This is the blog post that I write basically every day without realizing it. Basically everyone has dreams, goals, hopes, aspirations. Some more lofty than others, some more attainable than others, but all are life-giving. When you stop dreaming, you sort of stop.... stagnate. This is a a little of what happened to me when I went through some of my depression issues (compounded by the loss of my Grandmother and the burden of being a Mom and caregiver for my other Grandmother). I got so busy with grief and survival and the well-being of those I cared for, that I kind of forgot about dreaming. I didn't have the energy.
Then I kind of went a little overboard. I climbed out of the ditch of darkness and started running as fast as I could for fear of falling back in. I pursued my dreams of becoming a chaplain, enrolled myself in a unit of CPE (Clinical Pastoral Education) and completed this internship and education in the last two trimesters of my pregnancy and first 2 months of my son's life. Looking back, I think, what the hell was I thinking?! It was Hard. I did it though, and the sheer completion gives me more confidence now than I've had in a while. Once I saw the light (with a little help from my peer group in the program)- I realized I didn't need to run so hard. I could pursue multiple dreams without discrediting the others. I wanted to be a Mom. One that is home, doing the home thing. Basically I feel that I can do it better than anyone else and I don't make a mint trying to prove otherwise. That, and I genuinely want to be home with the boys.
Of course, I still need the art of dreaming to keep me from stagnating and getting a little stir-crazy. So in my break from my chaplaincy training, I'm finding that the dream that excites me the most right now is writing. I don't even know what that looks like. It's been a foundational dream of mine for ages. I have felt called to various roles in my life, but my heart always falls dreamily back on the art of writing. This is what makes me happy. This is what I steal time to do.

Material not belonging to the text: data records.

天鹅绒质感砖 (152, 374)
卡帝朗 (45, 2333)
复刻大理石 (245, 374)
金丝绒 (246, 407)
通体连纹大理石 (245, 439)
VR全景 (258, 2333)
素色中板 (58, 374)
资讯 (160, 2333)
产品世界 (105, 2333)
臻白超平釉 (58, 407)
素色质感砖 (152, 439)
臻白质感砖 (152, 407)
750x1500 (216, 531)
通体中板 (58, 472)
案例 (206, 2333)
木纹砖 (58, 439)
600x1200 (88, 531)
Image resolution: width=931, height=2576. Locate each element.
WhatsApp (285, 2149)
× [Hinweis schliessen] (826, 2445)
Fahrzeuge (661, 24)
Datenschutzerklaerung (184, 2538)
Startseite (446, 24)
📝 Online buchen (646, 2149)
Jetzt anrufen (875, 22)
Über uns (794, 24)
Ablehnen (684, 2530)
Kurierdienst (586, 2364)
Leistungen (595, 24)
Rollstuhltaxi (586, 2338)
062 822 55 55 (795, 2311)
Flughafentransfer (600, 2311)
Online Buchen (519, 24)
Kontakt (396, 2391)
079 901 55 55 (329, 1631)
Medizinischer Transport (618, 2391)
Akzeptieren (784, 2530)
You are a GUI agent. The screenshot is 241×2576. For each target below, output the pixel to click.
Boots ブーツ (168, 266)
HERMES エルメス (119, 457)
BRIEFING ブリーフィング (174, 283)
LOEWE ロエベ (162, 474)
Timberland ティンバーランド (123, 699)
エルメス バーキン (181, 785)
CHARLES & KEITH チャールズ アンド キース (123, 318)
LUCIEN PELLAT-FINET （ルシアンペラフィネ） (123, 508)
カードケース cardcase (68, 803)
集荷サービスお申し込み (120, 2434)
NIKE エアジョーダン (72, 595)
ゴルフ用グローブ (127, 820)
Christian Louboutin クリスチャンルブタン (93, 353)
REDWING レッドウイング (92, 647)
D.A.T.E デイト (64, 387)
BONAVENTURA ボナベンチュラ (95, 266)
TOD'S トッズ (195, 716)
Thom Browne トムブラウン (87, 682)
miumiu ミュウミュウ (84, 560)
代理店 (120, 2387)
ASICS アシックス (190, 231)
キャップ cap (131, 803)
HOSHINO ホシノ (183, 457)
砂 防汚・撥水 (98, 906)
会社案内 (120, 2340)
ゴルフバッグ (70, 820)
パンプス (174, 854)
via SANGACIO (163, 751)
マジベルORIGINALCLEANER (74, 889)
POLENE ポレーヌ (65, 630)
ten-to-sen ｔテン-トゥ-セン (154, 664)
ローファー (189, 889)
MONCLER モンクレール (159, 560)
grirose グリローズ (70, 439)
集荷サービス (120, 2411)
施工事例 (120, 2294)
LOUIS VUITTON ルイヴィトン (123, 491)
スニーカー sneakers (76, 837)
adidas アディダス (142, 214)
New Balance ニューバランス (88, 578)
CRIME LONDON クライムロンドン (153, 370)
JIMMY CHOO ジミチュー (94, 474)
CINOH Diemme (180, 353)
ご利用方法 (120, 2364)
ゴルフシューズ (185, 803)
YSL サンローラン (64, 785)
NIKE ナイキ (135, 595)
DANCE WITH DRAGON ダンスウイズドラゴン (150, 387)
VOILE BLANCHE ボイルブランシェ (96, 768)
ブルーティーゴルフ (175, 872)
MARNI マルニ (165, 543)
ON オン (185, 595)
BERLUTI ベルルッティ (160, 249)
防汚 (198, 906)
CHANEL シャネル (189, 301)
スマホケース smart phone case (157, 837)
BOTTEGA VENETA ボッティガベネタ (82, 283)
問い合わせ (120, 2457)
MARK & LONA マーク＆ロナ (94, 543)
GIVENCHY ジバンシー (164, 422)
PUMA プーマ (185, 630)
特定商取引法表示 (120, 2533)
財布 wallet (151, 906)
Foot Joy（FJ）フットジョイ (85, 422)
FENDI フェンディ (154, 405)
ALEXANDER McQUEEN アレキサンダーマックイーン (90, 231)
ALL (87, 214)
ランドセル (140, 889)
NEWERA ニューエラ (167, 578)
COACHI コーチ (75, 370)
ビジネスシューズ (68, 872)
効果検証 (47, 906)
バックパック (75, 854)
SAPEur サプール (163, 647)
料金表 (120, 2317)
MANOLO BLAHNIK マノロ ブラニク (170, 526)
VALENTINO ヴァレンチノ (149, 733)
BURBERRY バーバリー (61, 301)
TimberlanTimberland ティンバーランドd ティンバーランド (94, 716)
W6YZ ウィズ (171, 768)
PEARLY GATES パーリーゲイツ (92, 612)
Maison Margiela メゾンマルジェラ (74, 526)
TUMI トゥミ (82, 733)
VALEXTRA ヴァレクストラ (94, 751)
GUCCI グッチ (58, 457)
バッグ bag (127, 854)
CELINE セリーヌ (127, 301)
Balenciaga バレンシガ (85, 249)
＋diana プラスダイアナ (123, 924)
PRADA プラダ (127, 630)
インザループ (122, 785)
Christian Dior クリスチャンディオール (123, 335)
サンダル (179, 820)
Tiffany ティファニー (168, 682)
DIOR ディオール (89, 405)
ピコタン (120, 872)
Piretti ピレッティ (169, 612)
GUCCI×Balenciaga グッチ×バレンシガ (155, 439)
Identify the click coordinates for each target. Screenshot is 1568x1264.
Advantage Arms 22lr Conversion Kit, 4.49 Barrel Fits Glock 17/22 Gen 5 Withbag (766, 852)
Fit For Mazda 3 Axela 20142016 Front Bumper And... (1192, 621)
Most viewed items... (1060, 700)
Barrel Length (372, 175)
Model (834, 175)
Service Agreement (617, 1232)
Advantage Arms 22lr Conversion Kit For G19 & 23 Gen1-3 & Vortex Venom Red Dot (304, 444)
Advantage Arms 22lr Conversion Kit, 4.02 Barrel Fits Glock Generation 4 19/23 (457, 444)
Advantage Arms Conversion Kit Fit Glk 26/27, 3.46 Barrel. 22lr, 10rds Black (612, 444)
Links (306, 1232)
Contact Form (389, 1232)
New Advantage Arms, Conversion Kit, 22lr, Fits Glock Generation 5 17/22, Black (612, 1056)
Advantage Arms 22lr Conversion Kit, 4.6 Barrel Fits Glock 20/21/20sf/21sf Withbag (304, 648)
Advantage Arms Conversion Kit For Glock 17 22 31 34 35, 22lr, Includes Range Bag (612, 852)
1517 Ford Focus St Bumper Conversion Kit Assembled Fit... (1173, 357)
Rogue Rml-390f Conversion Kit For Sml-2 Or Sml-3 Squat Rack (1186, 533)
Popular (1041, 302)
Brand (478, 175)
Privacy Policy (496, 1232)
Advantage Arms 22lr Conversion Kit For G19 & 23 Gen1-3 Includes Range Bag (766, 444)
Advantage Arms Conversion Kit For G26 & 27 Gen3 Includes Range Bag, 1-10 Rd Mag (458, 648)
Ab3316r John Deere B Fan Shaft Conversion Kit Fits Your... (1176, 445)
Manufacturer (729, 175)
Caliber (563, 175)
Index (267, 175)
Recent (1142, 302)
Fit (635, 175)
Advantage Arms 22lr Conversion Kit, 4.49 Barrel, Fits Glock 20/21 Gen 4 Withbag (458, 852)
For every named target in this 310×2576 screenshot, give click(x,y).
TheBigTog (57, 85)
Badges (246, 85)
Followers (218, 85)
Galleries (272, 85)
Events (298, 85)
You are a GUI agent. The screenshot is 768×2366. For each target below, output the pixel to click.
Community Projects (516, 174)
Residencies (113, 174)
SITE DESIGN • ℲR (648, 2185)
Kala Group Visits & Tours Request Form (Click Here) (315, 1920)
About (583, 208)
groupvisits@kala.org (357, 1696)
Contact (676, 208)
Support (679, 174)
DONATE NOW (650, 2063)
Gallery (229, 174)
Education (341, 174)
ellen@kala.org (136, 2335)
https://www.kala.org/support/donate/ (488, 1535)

This is the scariest, most obvious dream I have. And yet- I ignore it because I don't know what to do with it. So I dabble in blogging, I read others' writing. I get inspired by random articles posted on Facebook. I get annoyed by some articles that have been published and are horrifically written. I get self-conscious about my own style and wonder if I'm making grammatical and spelling errors left and right.
So, what do we do with our obvious dreams? The ones that haunt the back of our minds because while they make us the most happy, they also scare the ever-loving bejeebus out of us. They are often the hardest to accomplish, the vaguest to plan for, and of course they make the least amount of money. Who ever heard of a rich theologian?